Rewrite the listing below so that every "How do I perform" becomes "How can I perform", with everything else kept unchanged.

(Stored records)

★ ★ ★ ★ ★ ★ ★

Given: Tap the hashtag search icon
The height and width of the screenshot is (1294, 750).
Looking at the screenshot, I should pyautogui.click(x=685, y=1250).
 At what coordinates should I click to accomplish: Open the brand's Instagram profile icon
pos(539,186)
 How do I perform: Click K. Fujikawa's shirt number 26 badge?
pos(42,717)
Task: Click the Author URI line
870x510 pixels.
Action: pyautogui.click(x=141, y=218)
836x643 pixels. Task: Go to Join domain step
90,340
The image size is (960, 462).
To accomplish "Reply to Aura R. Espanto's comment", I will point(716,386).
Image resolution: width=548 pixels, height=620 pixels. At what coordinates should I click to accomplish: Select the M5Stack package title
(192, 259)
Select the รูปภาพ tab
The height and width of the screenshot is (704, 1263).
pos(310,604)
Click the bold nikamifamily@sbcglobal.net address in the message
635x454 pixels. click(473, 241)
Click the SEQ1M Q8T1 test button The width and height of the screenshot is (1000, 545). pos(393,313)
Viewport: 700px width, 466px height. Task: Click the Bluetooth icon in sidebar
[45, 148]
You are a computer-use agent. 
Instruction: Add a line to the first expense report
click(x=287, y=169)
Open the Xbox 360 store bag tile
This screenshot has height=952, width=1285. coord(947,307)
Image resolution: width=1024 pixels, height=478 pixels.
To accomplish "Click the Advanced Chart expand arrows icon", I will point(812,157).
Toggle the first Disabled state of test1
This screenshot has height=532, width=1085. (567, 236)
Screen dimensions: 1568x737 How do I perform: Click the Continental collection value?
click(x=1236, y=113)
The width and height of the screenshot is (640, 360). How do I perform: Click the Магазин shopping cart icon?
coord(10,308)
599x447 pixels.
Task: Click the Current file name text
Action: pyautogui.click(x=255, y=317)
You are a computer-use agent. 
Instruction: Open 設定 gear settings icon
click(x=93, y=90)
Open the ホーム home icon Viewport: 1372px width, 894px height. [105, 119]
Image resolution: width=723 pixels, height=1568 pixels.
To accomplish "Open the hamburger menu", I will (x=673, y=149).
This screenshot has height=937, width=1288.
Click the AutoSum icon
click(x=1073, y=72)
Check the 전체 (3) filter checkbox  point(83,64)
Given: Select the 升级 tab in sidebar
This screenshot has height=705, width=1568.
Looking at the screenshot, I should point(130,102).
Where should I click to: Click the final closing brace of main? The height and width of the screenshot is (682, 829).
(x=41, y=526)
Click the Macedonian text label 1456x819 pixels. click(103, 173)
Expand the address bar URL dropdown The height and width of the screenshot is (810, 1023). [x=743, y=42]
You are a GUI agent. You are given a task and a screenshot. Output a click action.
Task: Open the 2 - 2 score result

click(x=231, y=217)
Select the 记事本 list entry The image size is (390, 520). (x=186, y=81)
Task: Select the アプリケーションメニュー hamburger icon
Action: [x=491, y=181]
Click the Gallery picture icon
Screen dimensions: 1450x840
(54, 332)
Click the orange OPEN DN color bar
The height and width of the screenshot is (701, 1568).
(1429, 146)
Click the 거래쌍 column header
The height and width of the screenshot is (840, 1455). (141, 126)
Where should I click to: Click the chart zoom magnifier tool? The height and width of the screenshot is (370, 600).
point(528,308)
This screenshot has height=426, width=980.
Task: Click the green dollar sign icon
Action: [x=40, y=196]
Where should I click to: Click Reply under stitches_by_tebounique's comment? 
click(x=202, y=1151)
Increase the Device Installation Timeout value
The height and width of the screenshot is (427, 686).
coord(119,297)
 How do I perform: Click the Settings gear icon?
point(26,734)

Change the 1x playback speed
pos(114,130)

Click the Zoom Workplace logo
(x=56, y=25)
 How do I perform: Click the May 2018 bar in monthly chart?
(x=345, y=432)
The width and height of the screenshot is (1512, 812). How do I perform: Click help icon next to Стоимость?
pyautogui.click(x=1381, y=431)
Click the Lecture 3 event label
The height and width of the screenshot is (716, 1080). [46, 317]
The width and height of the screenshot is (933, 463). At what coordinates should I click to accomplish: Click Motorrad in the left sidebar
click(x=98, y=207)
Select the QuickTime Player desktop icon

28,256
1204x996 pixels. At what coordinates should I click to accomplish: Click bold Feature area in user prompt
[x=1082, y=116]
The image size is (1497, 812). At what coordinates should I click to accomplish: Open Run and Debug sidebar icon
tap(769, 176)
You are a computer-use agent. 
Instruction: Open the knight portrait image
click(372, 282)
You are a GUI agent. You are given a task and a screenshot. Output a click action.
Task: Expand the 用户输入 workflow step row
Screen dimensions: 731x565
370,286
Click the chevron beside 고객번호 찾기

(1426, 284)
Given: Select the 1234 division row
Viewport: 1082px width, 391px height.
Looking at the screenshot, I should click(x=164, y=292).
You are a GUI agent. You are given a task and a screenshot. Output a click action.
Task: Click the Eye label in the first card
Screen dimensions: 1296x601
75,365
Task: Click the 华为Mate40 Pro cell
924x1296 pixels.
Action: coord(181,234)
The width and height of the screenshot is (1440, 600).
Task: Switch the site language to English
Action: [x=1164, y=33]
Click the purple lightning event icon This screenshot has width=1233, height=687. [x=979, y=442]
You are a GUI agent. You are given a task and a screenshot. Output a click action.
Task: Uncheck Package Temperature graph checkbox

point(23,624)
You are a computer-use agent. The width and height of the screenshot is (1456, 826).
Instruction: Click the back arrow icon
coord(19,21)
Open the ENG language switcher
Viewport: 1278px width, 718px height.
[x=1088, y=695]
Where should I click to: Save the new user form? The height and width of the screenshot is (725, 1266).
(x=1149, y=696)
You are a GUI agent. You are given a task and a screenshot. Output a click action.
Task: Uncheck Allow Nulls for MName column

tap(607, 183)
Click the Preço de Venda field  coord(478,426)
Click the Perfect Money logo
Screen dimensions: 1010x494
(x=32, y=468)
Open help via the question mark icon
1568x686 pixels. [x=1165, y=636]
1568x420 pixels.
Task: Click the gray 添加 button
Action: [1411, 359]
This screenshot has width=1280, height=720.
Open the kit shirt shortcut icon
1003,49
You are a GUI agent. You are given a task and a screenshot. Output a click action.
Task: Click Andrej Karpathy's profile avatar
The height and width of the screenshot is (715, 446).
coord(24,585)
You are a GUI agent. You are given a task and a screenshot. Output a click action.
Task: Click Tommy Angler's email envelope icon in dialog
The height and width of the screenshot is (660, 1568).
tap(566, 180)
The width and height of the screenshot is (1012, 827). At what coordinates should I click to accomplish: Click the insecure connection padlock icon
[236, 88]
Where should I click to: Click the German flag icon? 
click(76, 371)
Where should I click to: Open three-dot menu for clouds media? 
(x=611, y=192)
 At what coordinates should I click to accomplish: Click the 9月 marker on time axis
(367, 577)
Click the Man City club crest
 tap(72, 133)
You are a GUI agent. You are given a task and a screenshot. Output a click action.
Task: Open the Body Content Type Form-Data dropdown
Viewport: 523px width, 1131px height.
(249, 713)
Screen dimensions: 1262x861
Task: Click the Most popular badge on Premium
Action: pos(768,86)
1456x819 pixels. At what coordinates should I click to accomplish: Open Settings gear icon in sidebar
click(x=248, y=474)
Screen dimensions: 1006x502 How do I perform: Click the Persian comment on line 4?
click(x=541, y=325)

★ ★ ★ ★ ★ ★ ★

FINAL ANSWER>
Given: Tap the hashtag search icon
The height and width of the screenshot is (1294, 750).
Looking at the screenshot, I should pyautogui.click(x=685, y=1250).
 At what coordinates should I click to accomplish: Open the brand's Instagram profile icon
pos(539,186)
 How can I perform: Click K. Fujikawa's shirt number 26 badge?
pos(42,717)
Task: Click the Author URI line
870x510 pixels.
Action: pyautogui.click(x=141, y=218)
836x643 pixels. Task: Go to Join domain step
90,340
The image size is (960, 462).
To accomplish "Reply to Aura R. Espanto's comment", I will point(716,386).
Image resolution: width=548 pixels, height=620 pixels. At what coordinates should I click to accomplish: Select the M5Stack package title
(192, 259)
Select the รูปภาพ tab
The height and width of the screenshot is (704, 1263).
pos(310,604)
Click the bold nikamifamily@sbcglobal.net address in the message
635x454 pixels. click(473, 241)
Click the SEQ1M Q8T1 test button The width and height of the screenshot is (1000, 545). pos(393,313)
Viewport: 700px width, 466px height. Task: Click the Bluetooth icon in sidebar
[45, 148]
You are a computer-use agent. 
Instruction: Add a line to the first expense report
click(x=287, y=169)
Open the Xbox 360 store bag tile
This screenshot has height=952, width=1285. coord(947,307)
Image resolution: width=1024 pixels, height=478 pixels.
To accomplish "Click the Advanced Chart expand arrows icon", I will point(812,157).
Toggle the first Disabled state of test1
This screenshot has height=532, width=1085. (567, 236)
Screen dimensions: 1568x737 How can I perform: Click the Continental collection value?
click(x=1236, y=113)
The width and height of the screenshot is (640, 360). How can I perform: Click the Магазин shopping cart icon?
coord(10,308)
599x447 pixels.
Task: Click the Current file name text
Action: pyautogui.click(x=255, y=317)
You are a computer-use agent. 
Instruction: Open 設定 gear settings icon
click(x=93, y=90)
Open the ホーム home icon Viewport: 1372px width, 894px height. [105, 119]
Image resolution: width=723 pixels, height=1568 pixels.
To accomplish "Open the hamburger menu", I will (x=673, y=149).
This screenshot has height=937, width=1288.
Click the AutoSum icon
click(x=1073, y=72)
Check the 전체 (3) filter checkbox  point(83,64)
Given: Select the 升级 tab in sidebar
This screenshot has height=705, width=1568.
Looking at the screenshot, I should point(130,102).
Where should I click to: Click the final closing brace of main? The height and width of the screenshot is (682, 829).
(x=41, y=526)
Click the Macedonian text label 1456x819 pixels. click(103, 173)
Expand the address bar URL dropdown The height and width of the screenshot is (810, 1023). [x=743, y=42]
You are a GUI agent. You are given a task and a screenshot. Output a click action.
Task: Open the 2 - 2 score result

click(x=231, y=217)
Select the 记事本 list entry The image size is (390, 520). (x=186, y=81)
Task: Select the アプリケーションメニュー hamburger icon
Action: [x=491, y=181]
Click the Gallery picture icon
Screen dimensions: 1450x840
(54, 332)
Click the orange OPEN DN color bar
The height and width of the screenshot is (701, 1568).
(1429, 146)
Click the 거래쌍 column header
The height and width of the screenshot is (840, 1455). (141, 126)
Where should I click to: Click the chart zoom magnifier tool? The height and width of the screenshot is (370, 600).
point(528,308)
This screenshot has height=426, width=980.
Task: Click the green dollar sign icon
Action: [x=40, y=196]
Where should I click to: Click Reply under stitches_by_tebounique's comment? 
click(x=202, y=1151)
Increase the Device Installation Timeout value
The height and width of the screenshot is (427, 686).
coord(119,297)
 How can I perform: Click the Settings gear icon?
point(26,734)

Change the 1x playback speed
pos(114,130)

Click the Zoom Workplace logo
(x=56, y=25)
 How can I perform: Click the May 2018 bar in monthly chart?
(x=345, y=432)
The width and height of the screenshot is (1512, 812). How can I perform: Click help icon next to Стоимость?
pyautogui.click(x=1381, y=431)
Click the Lecture 3 event label
The height and width of the screenshot is (716, 1080). [46, 317]
The width and height of the screenshot is (933, 463). At what coordinates should I click to accomplish: Click Motorrad in the left sidebar
click(x=98, y=207)
Select the QuickTime Player desktop icon

28,256
1204x996 pixels. At what coordinates should I click to accomplish: Click bold Feature area in user prompt
[x=1082, y=116]
The image size is (1497, 812). At what coordinates should I click to accomplish: Open Run and Debug sidebar icon
tap(769, 176)
You are a computer-use agent. 
Instruction: Open the knight portrait image
click(372, 282)
You are a GUI agent. You are given a task and a screenshot. Output a click action.
Task: Expand the 用户输入 workflow step row
Screen dimensions: 731x565
370,286
Click the chevron beside 고객번호 찾기

(1426, 284)
Given: Select the 1234 division row
Viewport: 1082px width, 391px height.
Looking at the screenshot, I should click(x=164, y=292).
You are a GUI agent. You are given a task and a screenshot. Output a click action.
Task: Click the Eye label in the first card
Screen dimensions: 1296x601
75,365
Task: Click the 华为Mate40 Pro cell
924x1296 pixels.
Action: coord(181,234)
The width and height of the screenshot is (1440, 600).
Task: Switch the site language to English
Action: [x=1164, y=33]
Click the purple lightning event icon This screenshot has width=1233, height=687. [x=979, y=442]
You are a GUI agent. You are given a task and a screenshot. Output a click action.
Task: Uncheck Package Temperature graph checkbox

point(23,624)
You are a computer-use agent. The width and height of the screenshot is (1456, 826).
Instruction: Click the back arrow icon
coord(19,21)
Open the ENG language switcher
Viewport: 1278px width, 718px height.
[x=1088, y=695]
Where should I click to: Save the new user form? The height and width of the screenshot is (725, 1266).
(x=1149, y=696)
You are a GUI agent. You are given a task and a screenshot. Output a click action.
Task: Uncheck Allow Nulls for MName column

tap(607, 183)
Click the Preço de Venda field  coord(478,426)
Click the Perfect Money logo
Screen dimensions: 1010x494
(x=32, y=468)
Open help via the question mark icon
1568x686 pixels. [x=1165, y=636]
1568x420 pixels.
Task: Click the gray 添加 button
Action: [1411, 359]
This screenshot has width=1280, height=720.
Open the kit shirt shortcut icon
1003,49
You are a GUI agent. You are given a task and a screenshot. Output a click action.
Task: Click Andrej Karpathy's profile avatar
The height and width of the screenshot is (715, 446).
coord(24,585)
You are a GUI agent. You are given a task and a screenshot. Output a click action.
Task: Click Tommy Angler's email envelope icon in dialog
The height and width of the screenshot is (660, 1568).
tap(566, 180)
The width and height of the screenshot is (1012, 827). At what coordinates should I click to accomplish: Click the insecure connection padlock icon
[236, 88]
Where should I click to: Click the German flag icon? 
click(76, 371)
Where should I click to: Open three-dot menu for clouds media? 
(x=611, y=192)
 At what coordinates should I click to accomplish: Click the 9月 marker on time axis
(367, 577)
Click the Man City club crest
 tap(72, 133)
You are a GUI agent. You are given a task and a screenshot. Output a click action.
Task: Open the Body Content Type Form-Data dropdown
Viewport: 523px width, 1131px height.
(249, 713)
Screen dimensions: 1262x861
Task: Click the Most popular badge on Premium
Action: pos(768,86)
1456x819 pixels. At what coordinates should I click to accomplish: Open Settings gear icon in sidebar
click(x=248, y=474)
Screen dimensions: 1006x502 How can I perform: Click the Persian comment on line 4?
click(x=541, y=325)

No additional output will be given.